Her şey 2008 Ağustos ayında başladı. Pekin'de düzenlenen 2008 Yazı Olimpiyatlarını izlerken sanki bir ses bana "Çık ve koş" dedi. Çıktım, koşmaya başladım.
Erkek arkadaşımla her sabah 5.45'te uyanıp, 6.00'da sokaklara atıyorduk kendimizi. Bakırköy Ruh ve Sinir Hastalıkları Hastanesi'nin parkurlarına gidiyorduk. Bu parkurlara yıllardır gelen insanlar vardı.
Düzenli koşan kadın tek tüktü, toplamda ya dört olduk ya da beş... Erkek sayısı ise "kendilerine ortak forma yaptıracak kadar" fazlaydı. "Bakırköy Bahçe Spor"du onlar, 20 - 25 kişiydiler.

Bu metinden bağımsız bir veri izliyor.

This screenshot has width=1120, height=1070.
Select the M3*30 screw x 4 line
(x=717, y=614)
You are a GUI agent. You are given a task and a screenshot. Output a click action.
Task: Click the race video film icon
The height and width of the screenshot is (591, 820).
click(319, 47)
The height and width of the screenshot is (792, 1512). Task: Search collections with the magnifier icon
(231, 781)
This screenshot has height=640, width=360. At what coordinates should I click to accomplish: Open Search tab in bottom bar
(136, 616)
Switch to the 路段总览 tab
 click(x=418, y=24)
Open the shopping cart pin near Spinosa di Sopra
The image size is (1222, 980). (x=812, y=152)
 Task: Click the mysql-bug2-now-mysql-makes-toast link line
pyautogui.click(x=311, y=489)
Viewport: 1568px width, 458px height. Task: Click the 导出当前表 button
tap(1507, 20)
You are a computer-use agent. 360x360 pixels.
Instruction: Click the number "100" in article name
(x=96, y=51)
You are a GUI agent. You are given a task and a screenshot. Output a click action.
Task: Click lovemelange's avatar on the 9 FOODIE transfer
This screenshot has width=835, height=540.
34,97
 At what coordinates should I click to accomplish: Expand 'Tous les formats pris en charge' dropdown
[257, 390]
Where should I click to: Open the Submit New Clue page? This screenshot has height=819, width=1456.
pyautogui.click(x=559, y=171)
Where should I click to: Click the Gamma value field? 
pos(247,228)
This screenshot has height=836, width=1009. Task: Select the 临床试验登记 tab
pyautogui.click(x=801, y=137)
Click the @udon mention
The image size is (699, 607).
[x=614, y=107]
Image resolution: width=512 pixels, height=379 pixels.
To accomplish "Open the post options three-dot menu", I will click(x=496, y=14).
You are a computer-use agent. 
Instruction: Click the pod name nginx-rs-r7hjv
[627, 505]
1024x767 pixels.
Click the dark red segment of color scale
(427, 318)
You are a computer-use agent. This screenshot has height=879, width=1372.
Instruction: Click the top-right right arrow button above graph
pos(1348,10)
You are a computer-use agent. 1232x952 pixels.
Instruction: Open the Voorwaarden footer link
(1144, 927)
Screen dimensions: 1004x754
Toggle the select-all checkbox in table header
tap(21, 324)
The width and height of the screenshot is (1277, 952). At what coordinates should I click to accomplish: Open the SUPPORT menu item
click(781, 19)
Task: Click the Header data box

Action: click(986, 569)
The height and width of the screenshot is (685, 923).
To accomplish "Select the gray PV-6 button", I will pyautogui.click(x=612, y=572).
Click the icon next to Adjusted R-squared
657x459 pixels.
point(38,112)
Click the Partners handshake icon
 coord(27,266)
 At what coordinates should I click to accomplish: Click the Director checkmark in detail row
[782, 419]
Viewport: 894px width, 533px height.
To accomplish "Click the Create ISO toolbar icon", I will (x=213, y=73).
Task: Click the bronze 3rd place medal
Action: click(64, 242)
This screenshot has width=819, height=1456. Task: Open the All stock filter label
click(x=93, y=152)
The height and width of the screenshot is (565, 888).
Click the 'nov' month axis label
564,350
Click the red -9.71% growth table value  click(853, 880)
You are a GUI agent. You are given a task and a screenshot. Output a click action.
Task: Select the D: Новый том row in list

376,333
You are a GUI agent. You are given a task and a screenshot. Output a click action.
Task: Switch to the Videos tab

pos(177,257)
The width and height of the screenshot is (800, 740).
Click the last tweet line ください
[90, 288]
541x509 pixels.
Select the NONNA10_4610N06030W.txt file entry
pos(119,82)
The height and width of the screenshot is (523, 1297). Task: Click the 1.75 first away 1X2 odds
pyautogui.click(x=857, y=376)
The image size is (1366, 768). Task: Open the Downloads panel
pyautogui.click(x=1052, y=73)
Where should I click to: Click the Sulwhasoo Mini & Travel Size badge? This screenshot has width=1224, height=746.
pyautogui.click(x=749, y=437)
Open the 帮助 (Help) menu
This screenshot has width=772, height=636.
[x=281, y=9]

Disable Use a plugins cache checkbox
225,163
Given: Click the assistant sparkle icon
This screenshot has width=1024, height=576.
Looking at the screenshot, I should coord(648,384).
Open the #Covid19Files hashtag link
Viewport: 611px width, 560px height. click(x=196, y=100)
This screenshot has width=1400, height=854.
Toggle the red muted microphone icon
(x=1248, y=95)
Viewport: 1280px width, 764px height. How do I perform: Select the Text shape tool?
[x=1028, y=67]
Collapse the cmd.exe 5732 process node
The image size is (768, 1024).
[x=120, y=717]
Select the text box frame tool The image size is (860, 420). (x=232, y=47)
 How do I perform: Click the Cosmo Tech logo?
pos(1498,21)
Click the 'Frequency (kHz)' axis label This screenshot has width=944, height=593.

Bazı günler gündüz değil, akşamları koşuyorduk. Birkaç kez hastane parkurlarında sarhoş erkeklere rastladık. O kafayla demediklerini bırakmadılar bize. Zeytinburnu - Eminönü hattında da koşuyorduk zaman zaman, oranın sarhoşlarına günün her saatinde rastlamak mümkündü. Sapık bakışlar ve yediğimiz laflar da cabası.
Bir diğer koşu parkuru Sarıyer - Beşiktaş sahil boyunda ise balıkçı erkeklerin işgali vardı. Koşu yolunun muhtelif yerlerini gasp etmiş, yayıldıkça yayılmışlardı. Ya, tek başıma koşsaydım?
Bu şehir mi koşar, bu şehrin erkekleri mi?
"Yalnızca koşmayalım, yarışmalara da katılalım" dedik. Önümüzdeki ilk yarış 2008 Avrasya Maratonu'ydu. Şehirde afişler asılmıştı, üzerinde "Bu şehir koşar" sloganı vardı, bir de üzerinde yalnızca erkek atletlerin olduğu bir fotoğraf.
Yarıştan önce, atletlerin göğüs numarası alması için düzenlenen Maraton Fuarı'nda bazı görevlileri buldum ve afişle ilgili rahatsızlığımı belirttim. "Yaptığınız şey ayrımcılık, bu fotoğrafta kadınlar da olmalıydı" dedim. Ben söyleyene kadar dikkatlerini çekmediğini ama haklı olduğumu söylediler.
Bu yarışta koşabileceğimiz üç farklı mesafe vardı: 42 kilometre 195 metrelik maraton, 15 kilometrelik koşu ve sekiz kilometrelik halk koşusu. Maratona hazır değildik, 15 kilometreyi seçtik ve koştuk.
127'si Türk toplam 253 kadın katıldı yarışa. İki aydır koşan biri için iyi derece yapmıştım: 1 saat 31 dakika. Katılımcı listesine baktım.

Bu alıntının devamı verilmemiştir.